Financial statements for Allendale Company follow:

ALLENDALE COMPANY
Balance Sheets As of December 31
Year 4 Year 3
Assets
Current assets
Cash $ 40,000 $ 36,000
Marketable securities 20,000 6,000
Accounts receivable (net) 54,000 46,000
Inventories 135,000 143,000
Prepaid items 25,000 10,000
Total current assets 274,000 241,000
Investments 27,000 20,000
Plant (net) 270,000 255,000
Land 29,000 24,000
Total assets $ 600,000 $ 540,000
Liabilities and Stockholders Equity
Liabilities
Current liabilities
Notes payable $ 17,000 $ 6,000
Accounts payable 113,800 100,000
Salaries payable 21,000 15,000
Total current liabilities 151,800 121,000
Noncurrent liabilities
Bonds payable 100,000 100,000
Other 32,000 27,000
Total noncurrent liabilities 132,000 127,000
Total liabilities 283,800 248,000
Stockholders equity
Preferred stock, (par value $10, 4% cumulative, non-participating; 8,000 shares authorized and issued) 80,000 80,000
Common stock (no par; 50,000 shares authorized; 10,000 shares issued) 80,000 80,000
Retained earnings 156,200 132,000
Total stockholders equity 316,200 292,000
Total liabilities and stockholders equity $ 600,000 $ 540,000

ALLENDALE COMPANY
Statements of Income and Retained Earnings For the Years Ended December 31
Year 4 Year 3
Revenues
Sales (net) $ 230,000 $ 210,000
Other revenues 8,000 5,000
Total revenues 238,000 215,000
Expenses
Cost of goods sold 120,000 103,000
Selling, general, and administrative 55,000 50,000
Interest expense 8,000 7,200
Income tax expense 23,000 22,000
Total expenses 206,000 182,200
Net earnings (net income) 32,000 32,800
Retained earnings, January 1 132,000 107,000
Less: Preferred stock dividends 3,200 3,200
Common stock dividends 4,600 4,600
Retained earnings, December 31 $ 156,200 $ 132,000

Required Calculate the following ratios for Year 4 and Year 3. Since Year 2 numbers are not presented do not use averages when calculating the ratios for Year 3. Instead, use the number presented on the Year 3 balance sheet.

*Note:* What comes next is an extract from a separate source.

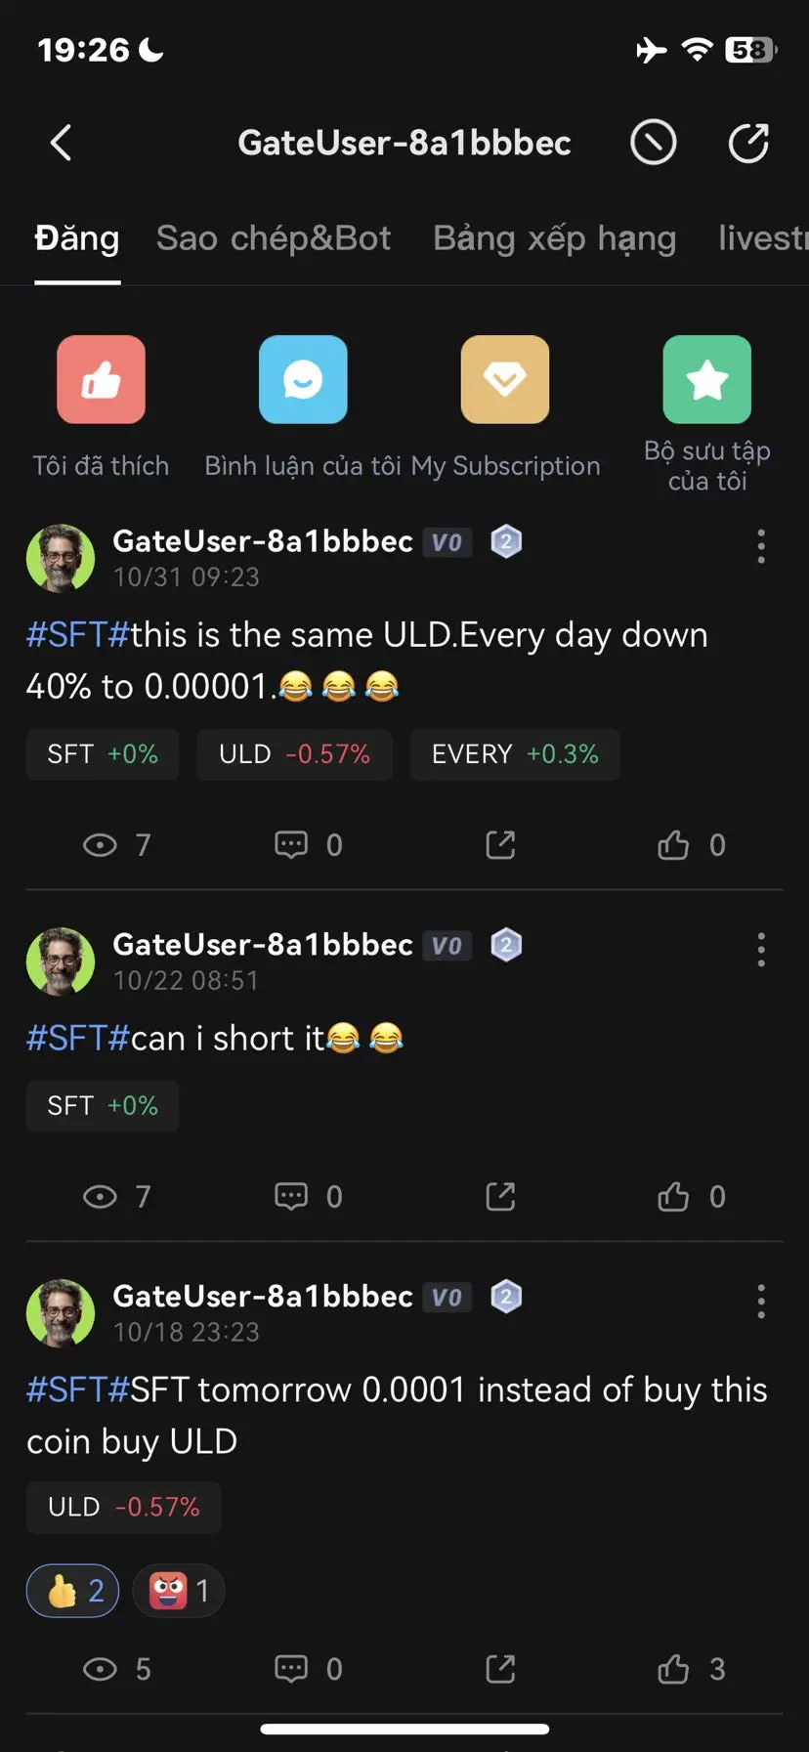Tap the EVERY +0.3% coin tag
809x1752 pixels.
coord(515,754)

Inventory turnover (beginning inventory at January 1, Year 3, was $140,000). (Round your answers to 2 decimal places.)

Number of days to sell inventory. (Use 365 days in a year. Round your intermediate calculations to 2 decimal places and your final answers to the nearest whole number.)

Debt-to-assets ratio. (Round your answers to the nearest whole percent.)

Debt-to-equity ratio. (Round your answers to 2 decimal places.)

Number of times interest was earned. (Round your answers to 2 decimal places.)

Plant assets to long-term debt. (Round your answers to 2 decimal places.)

Net margin. (Round your answers to 2 decimal places.)

Turnover of assets (average total assets in Year 3 is $540,000). (Round your answers to 2 decimal places.)

Return on investment (average total assets in Year 3 is $540,000). (Round your answers to 2 decimal places.)

Return on equity (average stockholders' equity in Year 3 is $292,000). (Round your answers to 2 decimal places.)

Earnings per share (total shares outstanding is unchanged). (Round your answers to 2 decimal places.)

Book value per share of common stock. (Round your answers to 2 decimal places.)

Price-earnings ratio (market price per share: Year 3, $11.75; Year 4, $12.50). (Round your intermediate calculations and final answer to 2 decimal places.)

Dividend yield on common stock. (Round your answers to 2 decimal places.)